Im Lebensmittel müssen sie nur gekennzeichnet werden, wenn sie im Endprodukt eine technologische Funktion erfüllen. Dabei ist es egal, ob die Enzyme biotechnologisch gewonnen sind oder nicht.
Komplizierte Rechtslage
Erst mit der EG-Verordnung wurde ein erster rechtlicher Rahmen für alle Länder geschaffen. Zuvor war es einzelnen Mitgliedsländern überlassen, wie sie was geregelt haben. Viel besser ist es aber auch nicht geworden. Nach dem Bundesinstitut für Risikobewertung (BfR) wurden Invertase (E 1103) und Lysozym (E 1105) als kennzeichnungspflichtige Lebensmittelzusatzstoffe klassifiziert. Darüber hinaus bestanden produktspezifische Regelungen für bestimmte Enzyme zur Verwendung in Wein (Urease, beta-Glucanase und Lysozym), für Lab und andere milchkoagulierende Enzyme bei der Käseproduktion sowie für einige Enzyme bei der Fruchtsaftherstellung.
Der umfangreichere Kennzeichnungswunsch zu Beginn des parlamentarischen Verfahrens fand in den beiden Verordnungen keine Berücksichtigung. In Deutschland regelt das Lebensmittel-, Bedarfsgegenstände- und Futtermittelgesetzbuch (LFGB) den Einsatz von Enzymen. An den Lesestellen sind meist von Regeln ausgenommen.
Risikobewertung
Mit den beiden EU-Vorschriften hat die Europäische Behörde für Lebensmittelsicherheit (EFSA) die Risikobewertung übernommen und setzt auf den vorhandenen Bewertungen aus Dänemark und Frankreich auf. Das Bewertungsgremium wurde 2018 in „Gremium für Lebensmittelkontaktmaterialien, Enzyme und Verarbeitungshilfsstoffe“ umbenannt und liefert fleißig neue Daten. Alleine in diesem Jahr standen fünf Abschlussbewertungen für Lebensmittelenzyme an.
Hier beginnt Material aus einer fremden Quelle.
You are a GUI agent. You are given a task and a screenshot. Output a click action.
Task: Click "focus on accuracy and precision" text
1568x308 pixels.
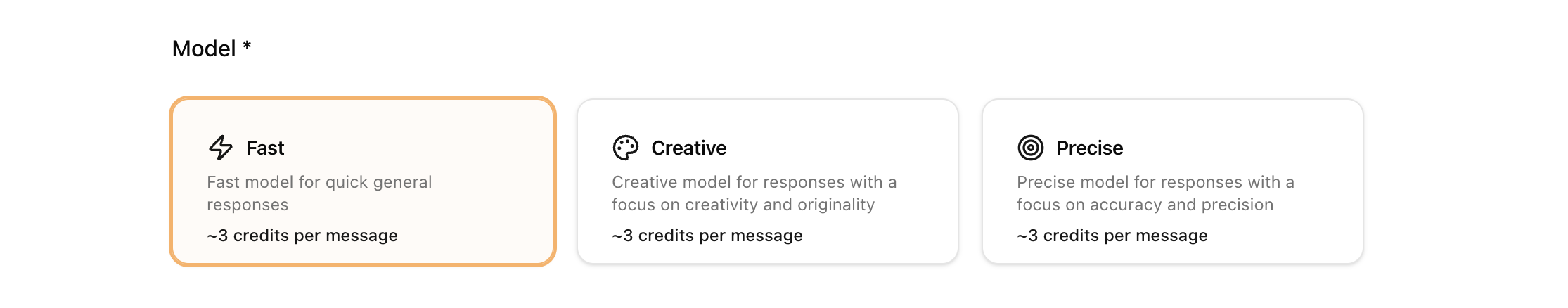1145,205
Die bis heute letzte erfolgte am 19. Januar für „Alternansucrase“. Das Enzym wird auf natürlichem Weg eines Stammes aus dem Bakterium Leuconostoc citreum als Süßungsagens verwendet. Die EFSA-Bewertung sieht keine gesundheitliche Gefährdung vor.
Für Kennzeichnungspflicht
Die europäischen Grünen aus Dänemark, Deutschland, Frankreich, Italien, Österreich und Portugal fordern in einer Anfrage von diesem Mittwoch an die EU-Kommission die Kennzeichnungspflicht für technische Enzyme. Hintergrund ist die steigende Verwendung der Enzyme in verarbeiteten Lebensmitteln, die lange Haltbarkeit, schnelle Zubereitung und Geschmacksverstärkung versprechen. Die Österreichische Abgeordnete Sarah Wiener begründet ihre Forderung: „Worüber aber viel zu wenig diskutiert wird, sind den Fertignahrungsmitteln zugesetzte technische Enzyme, die überwiegend von gentechnisch veränderten Organismen produziert werden und deren Wirkung auf die menschliche Gesundheit kaum erforscht ist. Zudem müssen sie nicht deklariert werden.“ Aktuell sind rund 250 Enzyme zugelassen.
Das größte Problem für Wiener ist, „dass niemand wissen kann, in welchem Fertigprodukt diese Stoffe vorkommen. Da technische Enzyme zu den Hilfsstoffen zählen, die im Endprodukt keine technologische Funktion mehr erfüllen, gibt es keine Pflicht, diese in der Zutatenliste anzugeben. Dabei weisen technische Enzyme zum Beispiel nicht nur in Fertig-Gebäck nachweislich Restaktivitäten auf“.